I can't support this line of thinking, personally, because I think generally giving the people what they want, or what they are perceived to crave, is a bad idea because people are stupid. You can't name a single character from Avatar? Here, have literally a hundred characters for the next seven years of your life, watching you from bus stops, staring at you from your cereal packets, peering at you from the lunch boxes of the children you haven't even conceived yet. You don't remember Avatar? CHOKE on Avatar you sons of bitches.

[Edit: So it turns out the above quote is a fake, apologies for that. It was reported in good faith. Also it backed up my argument so I was like, YES PLEASE. Still. The rest of the article still stands. I reckon. - Ali]

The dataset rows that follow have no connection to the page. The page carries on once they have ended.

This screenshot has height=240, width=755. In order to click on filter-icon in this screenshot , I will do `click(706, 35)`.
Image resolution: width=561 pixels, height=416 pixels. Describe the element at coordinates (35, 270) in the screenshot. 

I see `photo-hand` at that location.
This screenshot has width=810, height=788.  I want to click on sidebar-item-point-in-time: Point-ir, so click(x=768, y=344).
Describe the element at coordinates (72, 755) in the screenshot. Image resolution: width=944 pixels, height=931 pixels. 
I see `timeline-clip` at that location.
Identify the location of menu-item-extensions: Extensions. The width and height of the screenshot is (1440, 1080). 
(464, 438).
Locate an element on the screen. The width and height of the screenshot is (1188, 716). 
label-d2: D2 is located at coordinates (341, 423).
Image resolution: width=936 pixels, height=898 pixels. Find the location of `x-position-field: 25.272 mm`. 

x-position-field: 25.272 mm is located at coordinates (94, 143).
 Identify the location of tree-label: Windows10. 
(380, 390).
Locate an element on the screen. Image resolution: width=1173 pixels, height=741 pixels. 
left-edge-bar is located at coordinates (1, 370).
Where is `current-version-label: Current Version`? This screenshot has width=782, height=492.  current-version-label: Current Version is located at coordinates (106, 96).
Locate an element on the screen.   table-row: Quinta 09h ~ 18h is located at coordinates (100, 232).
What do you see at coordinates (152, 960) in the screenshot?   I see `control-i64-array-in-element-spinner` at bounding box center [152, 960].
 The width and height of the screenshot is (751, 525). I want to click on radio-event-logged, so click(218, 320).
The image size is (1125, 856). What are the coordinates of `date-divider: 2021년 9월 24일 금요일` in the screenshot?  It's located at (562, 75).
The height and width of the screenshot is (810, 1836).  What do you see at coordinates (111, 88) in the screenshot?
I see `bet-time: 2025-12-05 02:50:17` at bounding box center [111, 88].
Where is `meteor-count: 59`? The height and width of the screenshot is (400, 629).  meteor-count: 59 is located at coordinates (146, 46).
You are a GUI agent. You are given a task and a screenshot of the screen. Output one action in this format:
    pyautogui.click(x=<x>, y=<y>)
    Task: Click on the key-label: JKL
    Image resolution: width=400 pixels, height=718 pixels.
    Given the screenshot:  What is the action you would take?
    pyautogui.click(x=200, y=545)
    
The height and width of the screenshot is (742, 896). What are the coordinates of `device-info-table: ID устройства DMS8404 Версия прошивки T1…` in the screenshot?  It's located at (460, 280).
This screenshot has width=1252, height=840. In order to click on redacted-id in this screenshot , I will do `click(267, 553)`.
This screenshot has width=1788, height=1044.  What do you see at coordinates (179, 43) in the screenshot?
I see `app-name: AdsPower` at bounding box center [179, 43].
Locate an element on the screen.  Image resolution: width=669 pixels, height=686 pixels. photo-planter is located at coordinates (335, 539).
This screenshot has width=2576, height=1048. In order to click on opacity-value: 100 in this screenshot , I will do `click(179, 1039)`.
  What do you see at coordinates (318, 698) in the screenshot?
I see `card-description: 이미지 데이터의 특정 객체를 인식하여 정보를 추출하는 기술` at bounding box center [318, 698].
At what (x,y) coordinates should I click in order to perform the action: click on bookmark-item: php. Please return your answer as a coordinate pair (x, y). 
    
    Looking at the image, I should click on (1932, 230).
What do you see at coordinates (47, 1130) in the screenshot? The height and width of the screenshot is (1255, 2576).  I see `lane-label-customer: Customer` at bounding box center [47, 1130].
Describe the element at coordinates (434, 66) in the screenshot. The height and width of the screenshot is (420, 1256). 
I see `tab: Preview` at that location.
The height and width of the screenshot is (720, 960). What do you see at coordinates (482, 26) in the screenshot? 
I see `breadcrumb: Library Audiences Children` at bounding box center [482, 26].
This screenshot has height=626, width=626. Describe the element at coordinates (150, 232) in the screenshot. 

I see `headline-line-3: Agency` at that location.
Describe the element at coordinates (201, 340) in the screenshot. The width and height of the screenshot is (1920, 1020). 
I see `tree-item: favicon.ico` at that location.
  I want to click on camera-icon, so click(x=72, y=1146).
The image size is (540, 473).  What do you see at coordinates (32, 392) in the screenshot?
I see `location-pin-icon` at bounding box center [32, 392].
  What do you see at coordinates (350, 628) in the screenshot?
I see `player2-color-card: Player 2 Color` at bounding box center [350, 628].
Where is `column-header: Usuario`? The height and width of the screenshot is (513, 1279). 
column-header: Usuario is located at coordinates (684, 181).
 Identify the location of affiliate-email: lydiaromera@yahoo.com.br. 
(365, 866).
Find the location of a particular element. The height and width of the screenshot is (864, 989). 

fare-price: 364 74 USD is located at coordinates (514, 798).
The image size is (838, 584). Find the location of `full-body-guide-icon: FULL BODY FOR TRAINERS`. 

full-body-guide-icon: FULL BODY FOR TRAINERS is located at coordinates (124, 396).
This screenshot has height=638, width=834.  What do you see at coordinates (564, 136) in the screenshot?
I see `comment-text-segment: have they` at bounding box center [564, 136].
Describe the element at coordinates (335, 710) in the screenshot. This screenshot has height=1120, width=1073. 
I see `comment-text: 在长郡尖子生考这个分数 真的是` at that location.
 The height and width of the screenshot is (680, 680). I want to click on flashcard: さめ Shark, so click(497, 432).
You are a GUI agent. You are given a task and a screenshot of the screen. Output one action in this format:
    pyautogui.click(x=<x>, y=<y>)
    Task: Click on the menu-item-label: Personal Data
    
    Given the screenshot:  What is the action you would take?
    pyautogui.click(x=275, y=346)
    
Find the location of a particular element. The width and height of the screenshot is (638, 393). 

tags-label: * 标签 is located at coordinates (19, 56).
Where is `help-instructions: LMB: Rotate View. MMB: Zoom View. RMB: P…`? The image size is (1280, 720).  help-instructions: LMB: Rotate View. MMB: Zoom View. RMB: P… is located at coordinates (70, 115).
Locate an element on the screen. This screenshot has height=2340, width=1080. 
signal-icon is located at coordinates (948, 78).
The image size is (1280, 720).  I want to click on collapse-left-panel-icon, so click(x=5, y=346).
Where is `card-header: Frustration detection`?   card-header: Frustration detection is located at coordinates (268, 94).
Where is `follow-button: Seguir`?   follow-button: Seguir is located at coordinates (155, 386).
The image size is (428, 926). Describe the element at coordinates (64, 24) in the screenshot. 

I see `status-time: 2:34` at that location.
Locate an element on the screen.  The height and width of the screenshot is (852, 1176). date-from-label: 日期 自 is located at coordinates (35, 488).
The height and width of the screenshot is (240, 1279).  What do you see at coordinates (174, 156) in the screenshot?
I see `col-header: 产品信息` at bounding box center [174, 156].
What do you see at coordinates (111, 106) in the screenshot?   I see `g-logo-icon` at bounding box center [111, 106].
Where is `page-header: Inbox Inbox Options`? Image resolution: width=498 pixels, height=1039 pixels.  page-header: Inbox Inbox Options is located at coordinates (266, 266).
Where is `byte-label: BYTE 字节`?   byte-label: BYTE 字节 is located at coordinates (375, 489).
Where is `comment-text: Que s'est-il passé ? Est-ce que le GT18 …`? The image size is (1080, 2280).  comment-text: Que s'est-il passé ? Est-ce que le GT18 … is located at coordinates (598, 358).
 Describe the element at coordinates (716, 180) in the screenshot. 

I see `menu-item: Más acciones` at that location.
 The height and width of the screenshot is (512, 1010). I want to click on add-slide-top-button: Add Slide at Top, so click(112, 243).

Avatar's perceived lack of cultural footprint is exactly what endears me to it: I haven't had a chance to be sick of it. I assumed this was James Cameron's plan all along: starve the dogs then feed them four steak dinners. People bitch about Avatar being forgettable but only because Cameron - I'm sure defying the wishes of Fox - refused to flood the market with watered down insta-sequels, animated TV shows, spin-offs, comic-books and videogames. (The Avatar theme park, due to open at Walt Disney World Resort in 2017, is the one exception, although opening eight years after the film's release is almost heroically brave/stupid). For a director who wields such bleeding edge technology, James Cameron's approach with the Avatar universe was refreshingly old fashioned: leave us wanting more.

And he wrote it in such a way that he doesn't even have to cast Sam Worthington again.


Sadly, that's not a thing any more. We want more, yes, but we want it NOW. We literally want the next movie teased before the movie we're currently watching has even finished. We have to wait nine years for an Avatar sequel? Fuck you James Cameron for making us think about our own mortality. We have become a generation of needy, eternally unsatisfied, chronic complainers, who don't know what we want, except that whatever it is, we want it yesterday. We whinge about new Star Wars movies. We whinge about two competing comic-book universes. We whinge about Harrison Ford returning to play Indiana Jones. Presumably every single one of you who have whinged about the Avatar sequels will be boycotting them, without seeing a single second of footage, turning your nose up on the basis of an announcement and a logo? Of course. If there's one thing internet nerds are, it's principled.

Here's the thing: the Avatar sequels are going to be fantastic at best, or at worst, fun but flawed - the only thing that can be relied on is that all of us will buy into the hype and go and see them. My prediction? Cameron will embrace VR technology in a groundbreaking way. Remember why it took him so long to release Avatar in the first place? He was waiting for the tech to catch up to his vision. With the likes of the Oculus Rift and competing systems on the horizon, you'd be a fool to bet against Cameron strapping us into headsets and dropping us right into the thick of the Pandoran jungle.

Even back in 2009, people claimed they felt disillusioned when they took off their rudimentary 3D glasses; imagine the effect ten years on, with 360 degree vision and total and utter envelopment, the thin line separating audience and screen removed entirely. That's exactly the kind of forward thinking that'll have Avatards like you and I lining up round the block.